## [Consigne a]
Dans les enregistrements, reproduisez à l'identique le passage qui va de la ligne contenant "The image size" jusqu'à la ligne contenant "center [25, 21].", ces deux lignes comprises.

## [Extrait du document]

Garder son coeur malgré la guerre

La Syrie et la vie des martyrs d’aujourd’hui : extraits d’une rencontre avec le père Pierbattista Pizzaballa, custode de Terre Sainte.
Costantino Esposito

A peine rentré d’Alep le 28 avril dernier, le père Pierbattista Pizzaballa a donné, au Centre culturel de Bari, une conférence intitulée “Un regard rédempteur. Témoignages d’espérance au milieu de la guerre“. Il témoigne de la foi des chrétiens dans les villages menacés par Dae’ch, « de simples paysans, mais qui savent très bien qui ils sont, et qui le vivent. »

Après quatre ans de guerre, il y a aujourd’hui en Syrie 10 millions de réfugiés. Quelle est la situation sur le plan humanitaire ? Comment soutenez-vous ceux qui restent ?

La situation est absolument dramatique. La Syrie est divisée en trois zones, non pas politiques mais de guerre. La partie nord-ouest, le gouvernorat de Tartus à majorité alaouite, est à peu près tranquille. Le reste du nord se trouve entièrement sous le contrôle des rebelles, divisés entre Jabhat al-Nosra qui serait Al-Qaïda, et Dae’ch, c’est-à-dire l’État islamique. Le sud ressemble à une peau de léopard : le gouvernement de Bachar el-Assad d’une part, et d’autre part les opposants.
Concrètement, les communications et les routes sont coupées, les axes principaux sont entre les mains des rebelles, les grandes villes n’ont plus qu’un accès unique. Dans les zones contrôlées par Assad, l’électricité n’est disponible que six heures par jour ; ailleurs, rien. Alep est complètement privé d’eau. La seule façon d’en avoir est de la tirer des puits privés mais, sans électricité, on a besoin de générateurs. L’essence, très difficile à trouver, coûte très cher. Cette année où l’hiver a été long et froid, vous pouvez imaginer… On manque de tout. Et, surtout, il y a les bombes : on ne sait pas qui les envoie parce qu’ils se tirent les uns sur les autres. Quand tu sors, tu ne sais pas si tu vas rentrer. On n’est jamais en sécurité : les bombes tombent sans répit, jour et nuit, même sur les habitations. Les tirs commencent après le coucher du soleil et, toutes les cinq ou six minutes, une bombe éclate. À Alep, où la présence chrétienne est importante, la majeure partie des églises a été détruite ainsi que certaines mosquées.

## [Données fournies]

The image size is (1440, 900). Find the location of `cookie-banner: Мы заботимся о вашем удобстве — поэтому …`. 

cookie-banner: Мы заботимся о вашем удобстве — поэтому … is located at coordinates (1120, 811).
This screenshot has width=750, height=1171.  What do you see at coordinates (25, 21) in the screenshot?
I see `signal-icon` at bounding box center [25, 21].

...

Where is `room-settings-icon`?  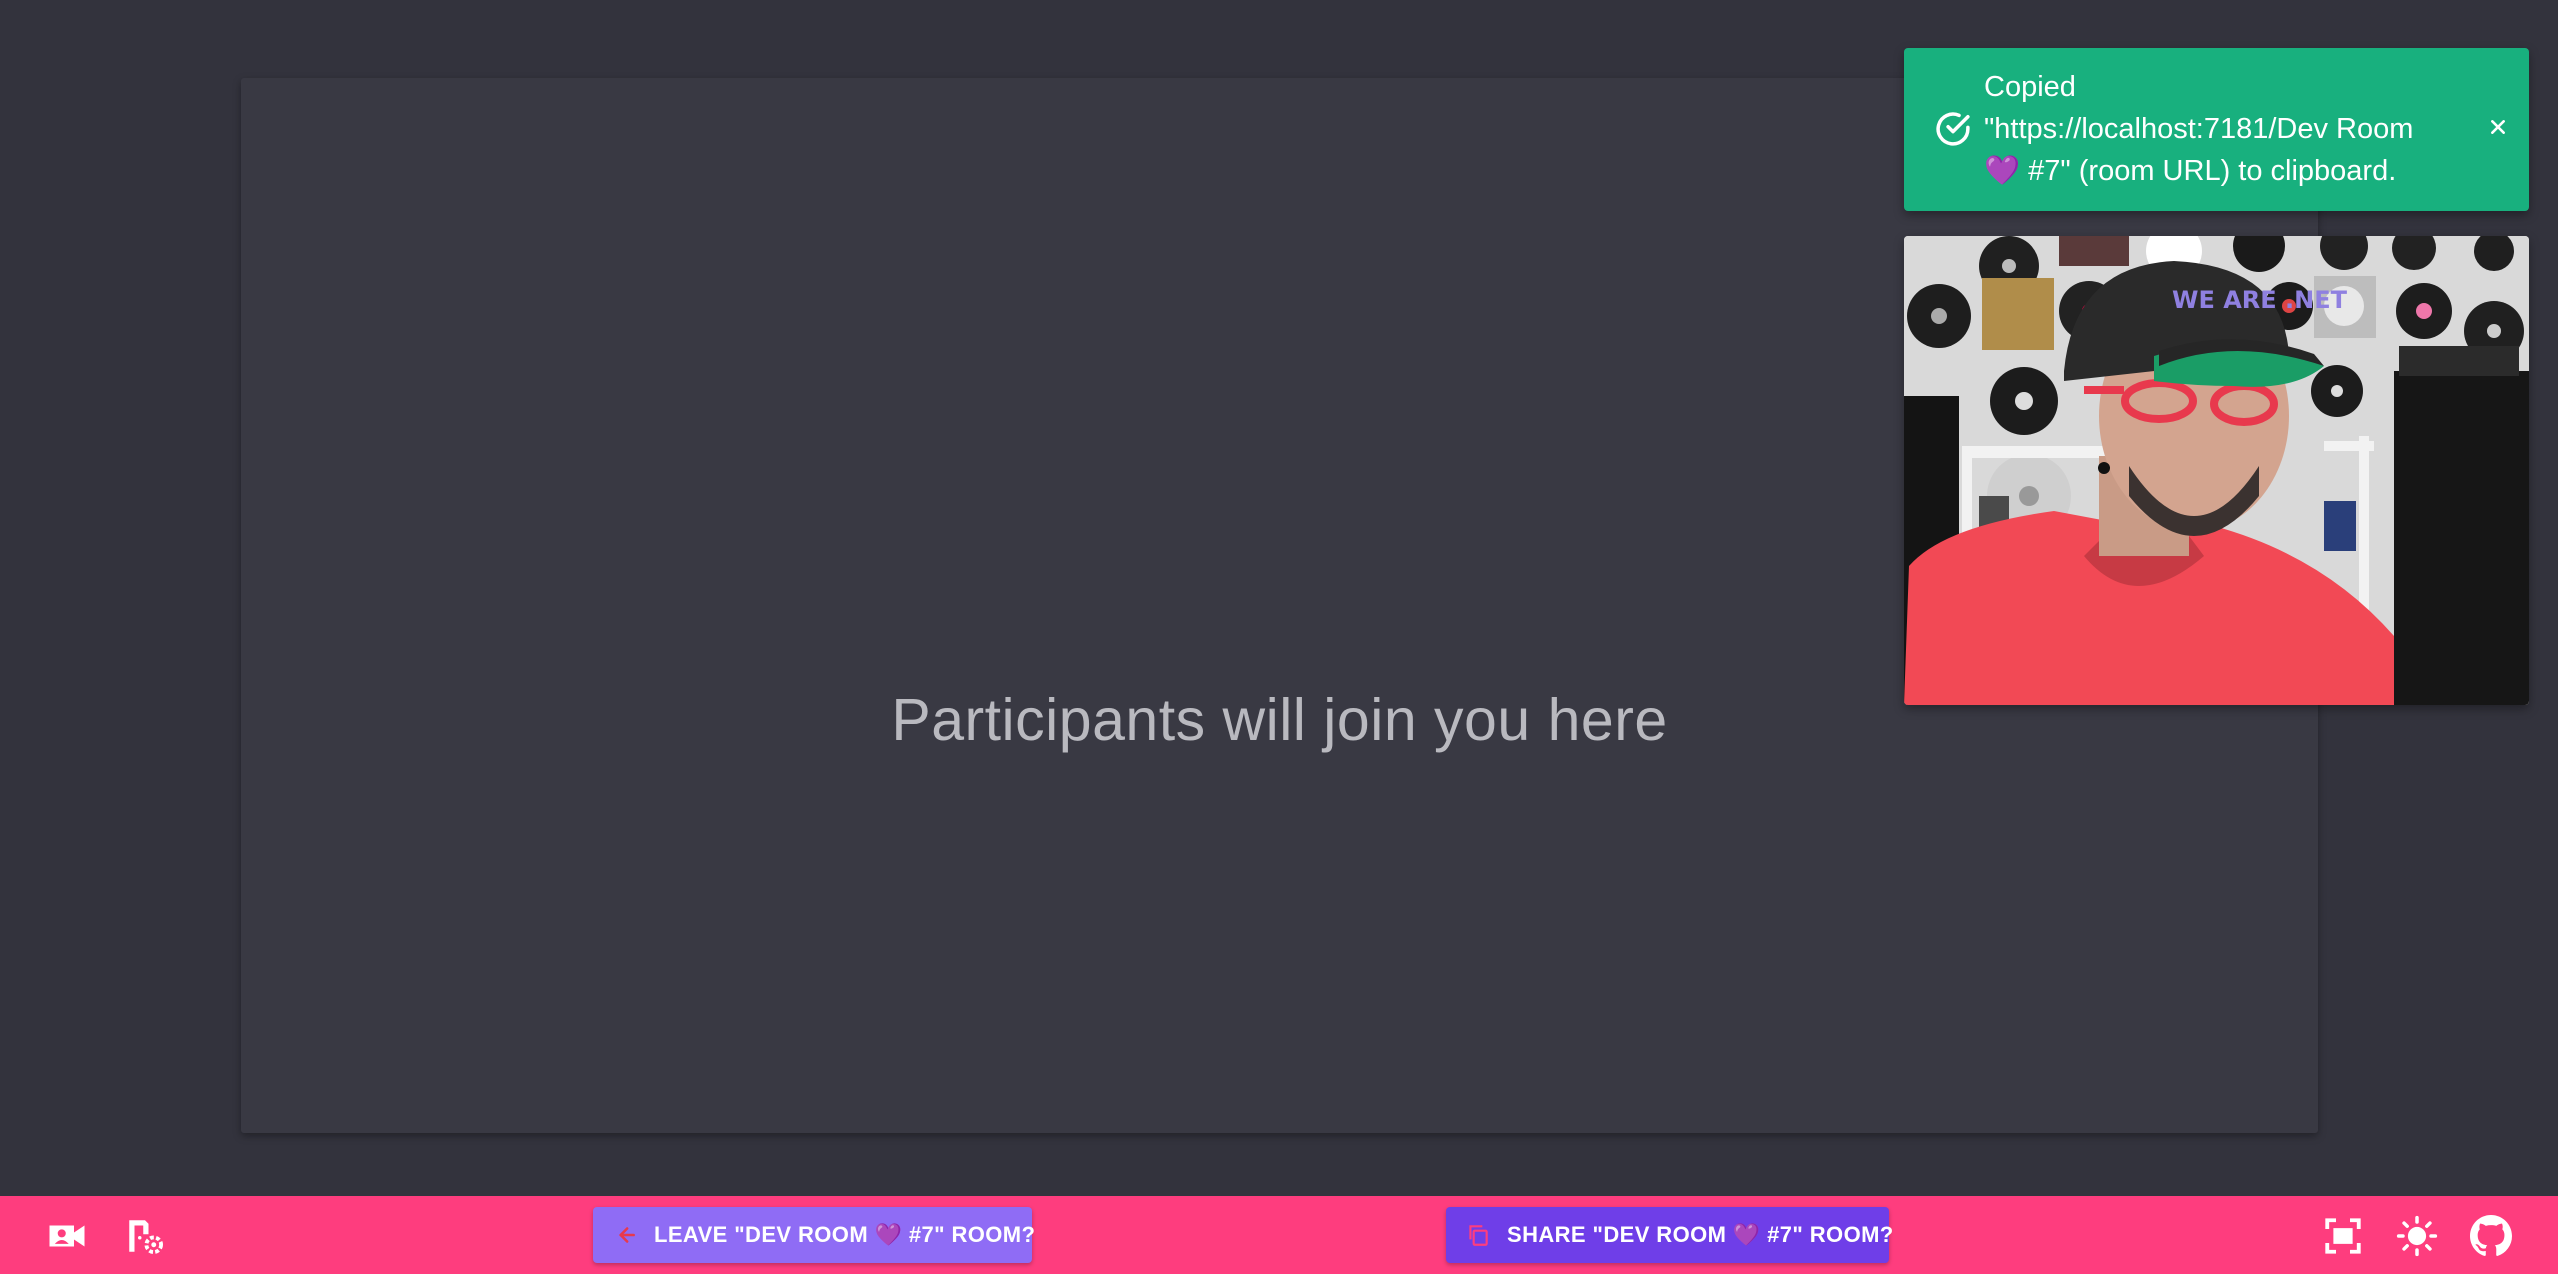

## [Consigne b]
Recopiez mot pour mot le passage de l'extrait sur la Syrie qui va de "Garder son coeur" jusqu'à "qui restent ?" inclus.

## [Résultat a]
The image size is (1440, 900). Find the location of `cookie-banner: Мы заботимся о вашем удобстве — поэтому …`. 

cookie-banner: Мы заботимся о вашем удобстве — поэтому … is located at coordinates (1120, 811).
This screenshot has width=750, height=1171.  What do you see at coordinates (25, 21) in the screenshot?
I see `signal-icon` at bounding box center [25, 21].

## [Résultat b]
Garder son coeur malgré la guerre

La Syrie et la vie des martyrs d’aujourd’hui : extraits d’une rencontre avec le père Pierbattista Pizzaballa, custode de Terre Sainte.
Costantino Esposito

A peine rentré d’Alep le 28 avril dernier, le père Pierbattista Pizzaballa a donné, au Centre culturel de Bari, une conférence intitulée “Un regard rédempteur. Témoignages d’espérance au milieu de la guerre“. Il témoigne de la foi des chrétiens dans les villages menacés par Dae’ch, « de simples paysans, mais qui savent très bien qui ils sont, et qui le vivent. »

Après quatre ans de guerre, il y a aujourd’hui en Syrie 10 millions de réfugiés. Quelle est la situation sur le plan humanitaire ? Comment soutenez-vous ceux qui restent ?